━━━━━ DATASET ENTRIES ━━━━━
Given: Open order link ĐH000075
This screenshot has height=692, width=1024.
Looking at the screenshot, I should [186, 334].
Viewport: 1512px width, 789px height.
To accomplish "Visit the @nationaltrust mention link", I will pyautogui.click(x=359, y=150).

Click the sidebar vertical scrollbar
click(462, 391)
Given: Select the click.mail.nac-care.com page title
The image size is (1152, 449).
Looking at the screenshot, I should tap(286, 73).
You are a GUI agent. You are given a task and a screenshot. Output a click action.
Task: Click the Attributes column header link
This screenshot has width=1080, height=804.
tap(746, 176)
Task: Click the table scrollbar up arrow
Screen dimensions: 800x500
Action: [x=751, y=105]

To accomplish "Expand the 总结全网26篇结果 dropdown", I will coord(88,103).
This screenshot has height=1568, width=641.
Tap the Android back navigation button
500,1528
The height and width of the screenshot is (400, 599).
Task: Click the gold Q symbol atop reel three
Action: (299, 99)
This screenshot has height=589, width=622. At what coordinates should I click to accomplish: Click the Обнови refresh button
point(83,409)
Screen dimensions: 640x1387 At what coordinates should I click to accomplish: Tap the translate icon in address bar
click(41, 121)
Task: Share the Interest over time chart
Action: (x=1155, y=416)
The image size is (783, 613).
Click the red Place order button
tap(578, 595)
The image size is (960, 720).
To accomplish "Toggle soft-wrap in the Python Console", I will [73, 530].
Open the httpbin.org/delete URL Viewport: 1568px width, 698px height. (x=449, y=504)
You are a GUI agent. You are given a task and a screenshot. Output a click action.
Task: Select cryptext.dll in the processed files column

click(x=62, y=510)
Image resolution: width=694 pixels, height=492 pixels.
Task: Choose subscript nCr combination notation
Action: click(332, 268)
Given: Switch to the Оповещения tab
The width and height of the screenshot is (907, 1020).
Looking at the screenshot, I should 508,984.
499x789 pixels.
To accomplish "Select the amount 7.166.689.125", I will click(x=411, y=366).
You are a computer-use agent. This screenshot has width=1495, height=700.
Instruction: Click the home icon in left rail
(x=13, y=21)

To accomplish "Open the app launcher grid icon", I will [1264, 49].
━━━━━
WHAT YOU SHOULD DO:
An exact reproduction of all the entries above is the expected answer.

RESPONSE TO THE EXERCISE:
Given: Open order link ĐH000075
This screenshot has height=692, width=1024.
Looking at the screenshot, I should [186, 334].
Viewport: 1512px width, 789px height.
To accomplish "Visit the @nationaltrust mention link", I will pyautogui.click(x=359, y=150).

Click the sidebar vertical scrollbar
click(462, 391)
Given: Select the click.mail.nac-care.com page title
The image size is (1152, 449).
Looking at the screenshot, I should tap(286, 73).
You are a GUI agent. You are given a task and a screenshot. Output a click action.
Task: Click the Attributes column header link
This screenshot has width=1080, height=804.
tap(746, 176)
Task: Click the table scrollbar up arrow
Screen dimensions: 800x500
Action: [x=751, y=105]

To accomplish "Expand the 总结全网26篇结果 dropdown", I will coord(88,103).
This screenshot has height=1568, width=641.
Tap the Android back navigation button
500,1528
The height and width of the screenshot is (400, 599).
Task: Click the gold Q symbol atop reel three
Action: (299, 99)
This screenshot has height=589, width=622. At what coordinates should I click to accomplish: Click the Обнови refresh button
point(83,409)
Screen dimensions: 640x1387 At what coordinates should I click to accomplish: Tap the translate icon in address bar
click(41, 121)
Task: Share the Interest over time chart
Action: (x=1155, y=416)
The image size is (783, 613).
Click the red Place order button
tap(578, 595)
The image size is (960, 720).
To accomplish "Toggle soft-wrap in the Python Console", I will [73, 530].
Open the httpbin.org/delete URL Viewport: 1568px width, 698px height. (x=449, y=504)
You are a GUI agent. You are given a task and a screenshot. Output a click action.
Task: Select cryptext.dll in the processed files column

click(x=62, y=510)
Image resolution: width=694 pixels, height=492 pixels.
Task: Choose subscript nCr combination notation
Action: click(332, 268)
Given: Switch to the Оповещения tab
The width and height of the screenshot is (907, 1020).
Looking at the screenshot, I should 508,984.
499x789 pixels.
To accomplish "Select the amount 7.166.689.125", I will click(x=411, y=366).
You are a computer-use agent. This screenshot has width=1495, height=700.
Instruction: Click the home icon in left rail
(x=13, y=21)

To accomplish "Open the app launcher grid icon", I will [1264, 49].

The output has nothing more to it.